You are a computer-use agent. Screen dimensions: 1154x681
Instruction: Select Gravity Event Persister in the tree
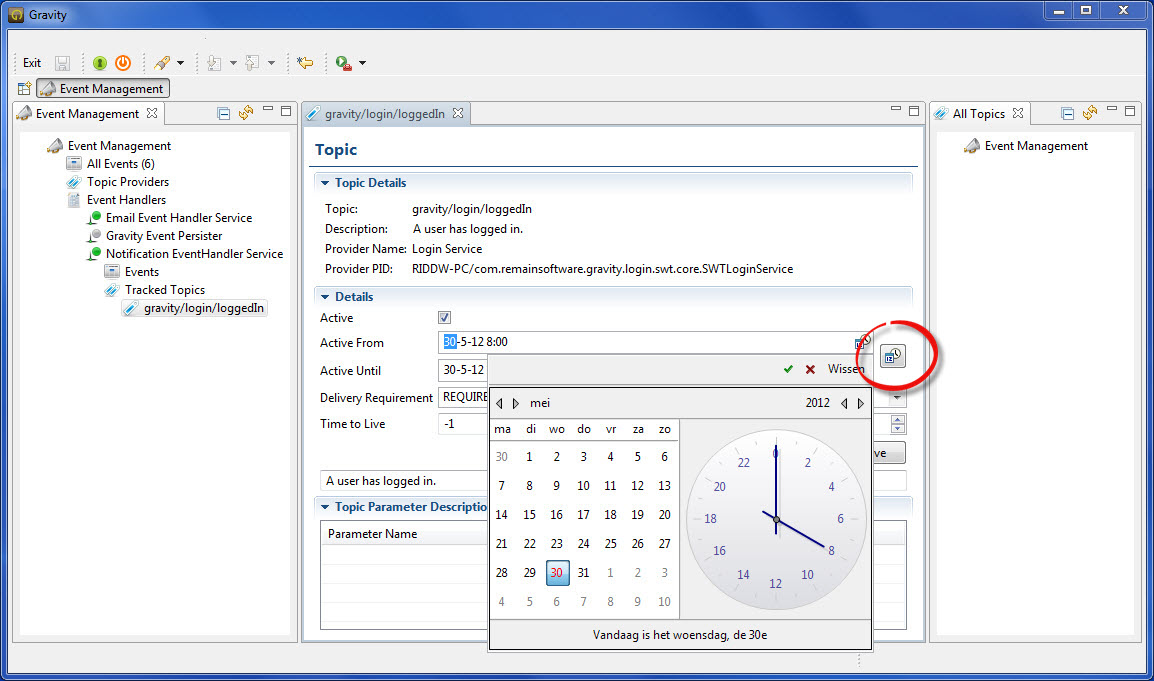pos(164,236)
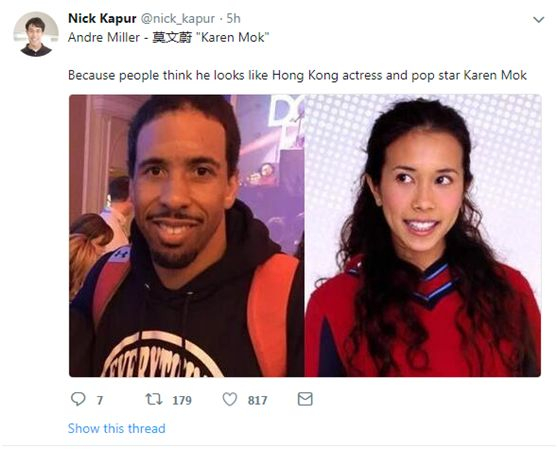Open the Show this thread link
Image resolution: width=558 pixels, height=451 pixels.
(x=116, y=428)
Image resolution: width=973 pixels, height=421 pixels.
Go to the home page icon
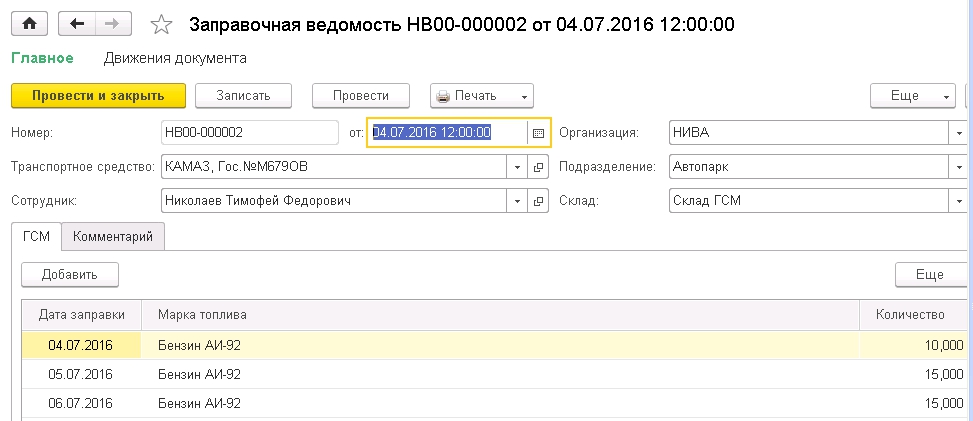(x=31, y=24)
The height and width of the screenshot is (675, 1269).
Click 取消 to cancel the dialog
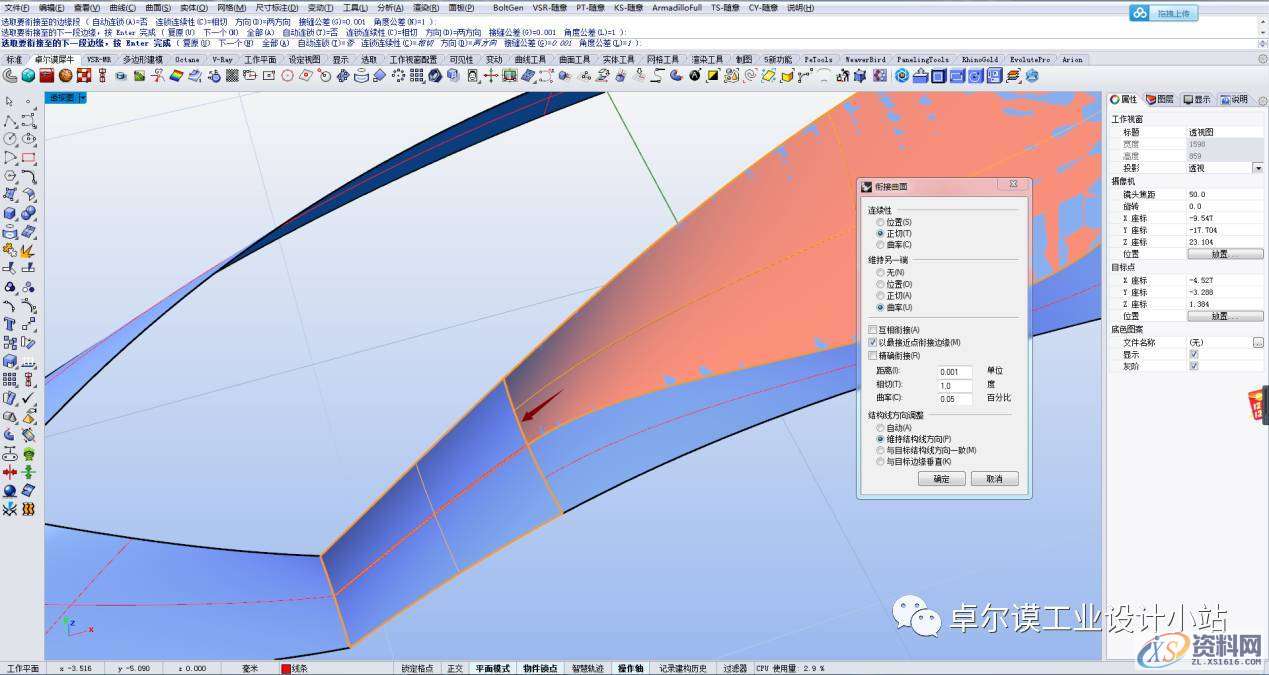tap(994, 479)
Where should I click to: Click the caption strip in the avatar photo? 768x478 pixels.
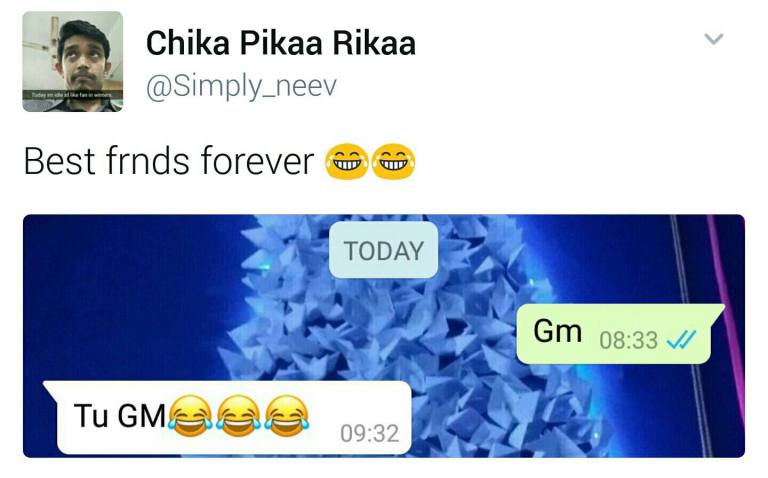click(72, 95)
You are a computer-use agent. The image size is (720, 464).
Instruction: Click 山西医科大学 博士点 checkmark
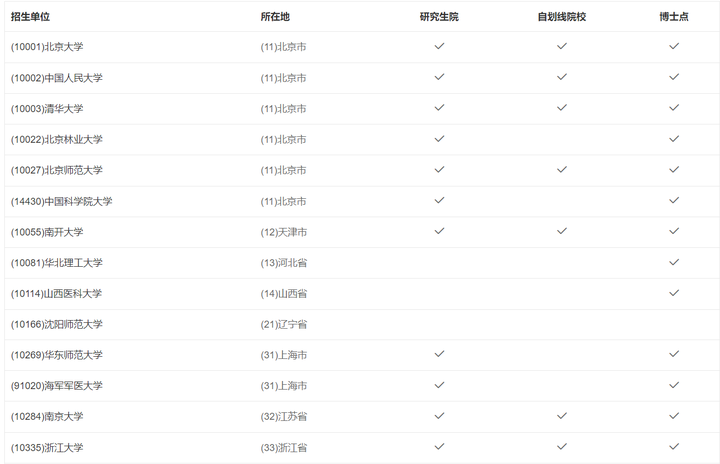[x=674, y=293]
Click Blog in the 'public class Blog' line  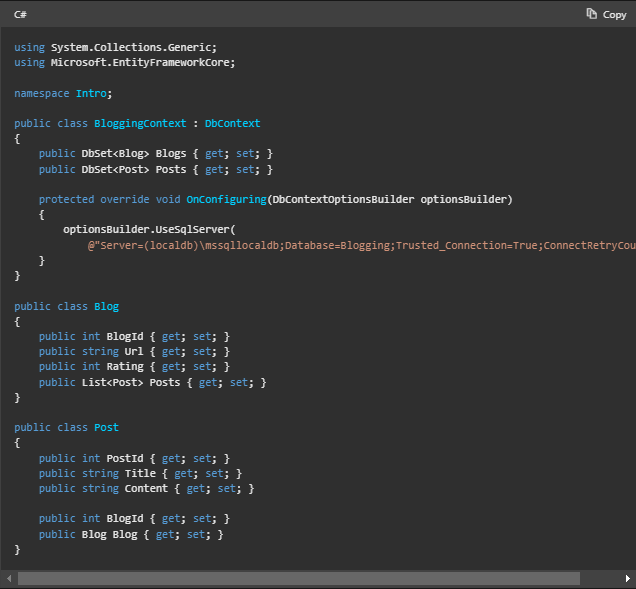coord(106,306)
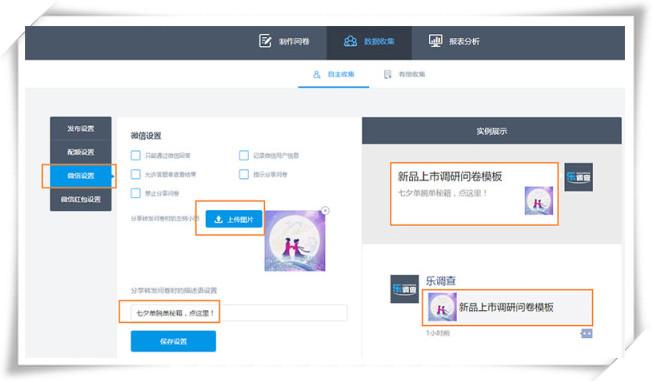This screenshot has width=652, height=381.
Task: Select the 配额设置 sidebar item
Action: (81, 152)
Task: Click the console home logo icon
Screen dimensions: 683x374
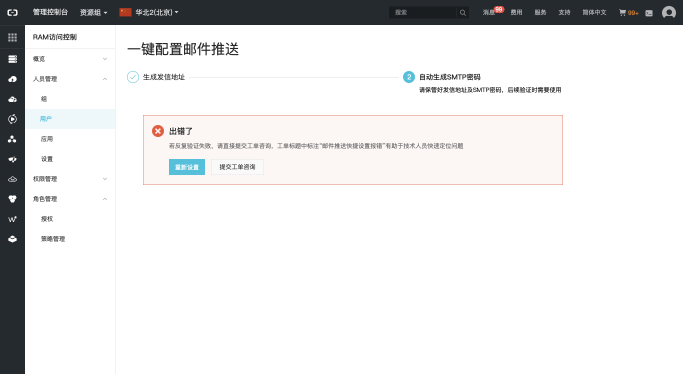Action: (x=12, y=12)
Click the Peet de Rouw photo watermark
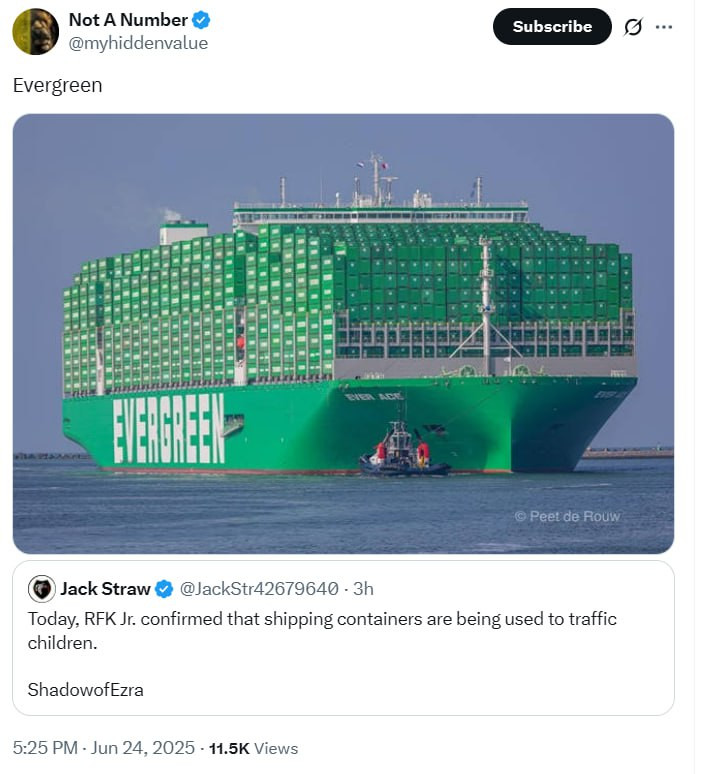Screen dimensions: 705x774 (x=567, y=516)
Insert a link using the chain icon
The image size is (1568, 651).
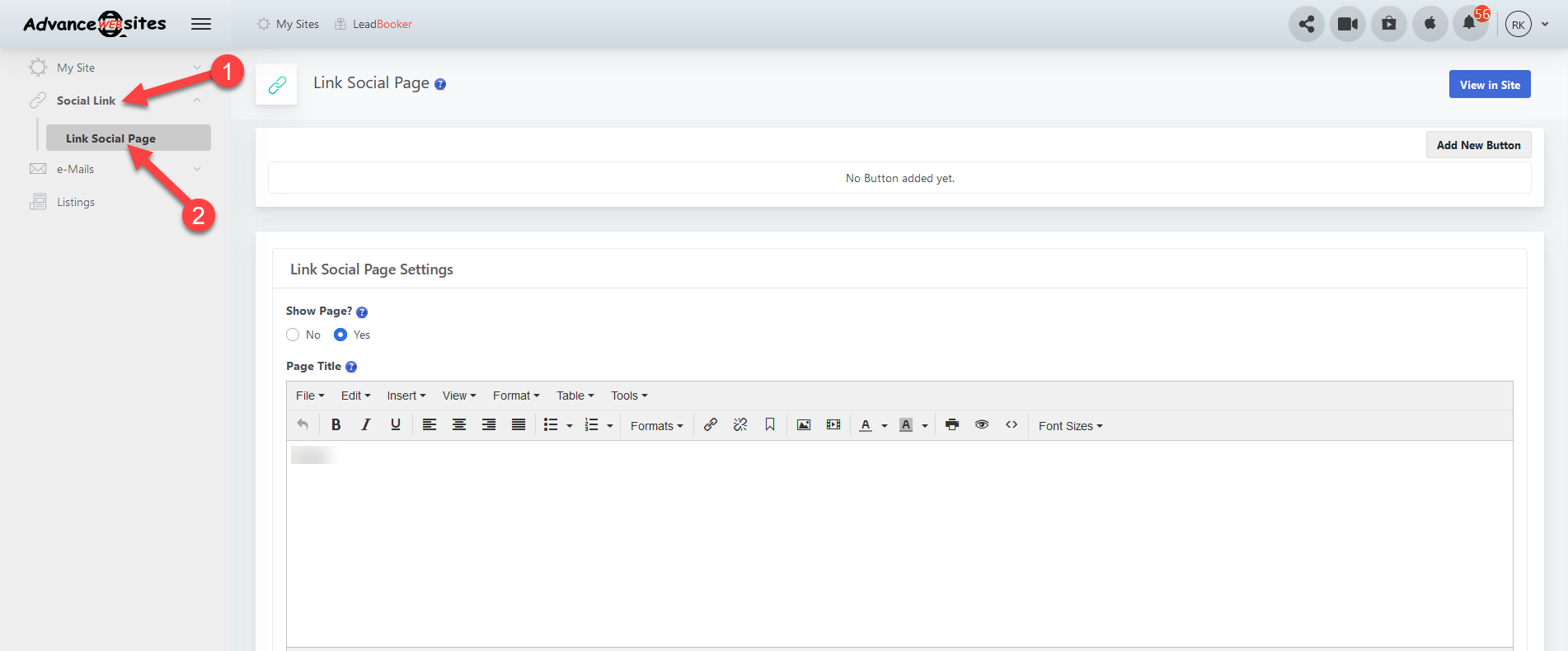point(710,425)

========================

▸ **Directions**
Whenever a line of the data contains "agent", it counts; state how many such lines there are, with nothing added.

▸ **Exercise output**
2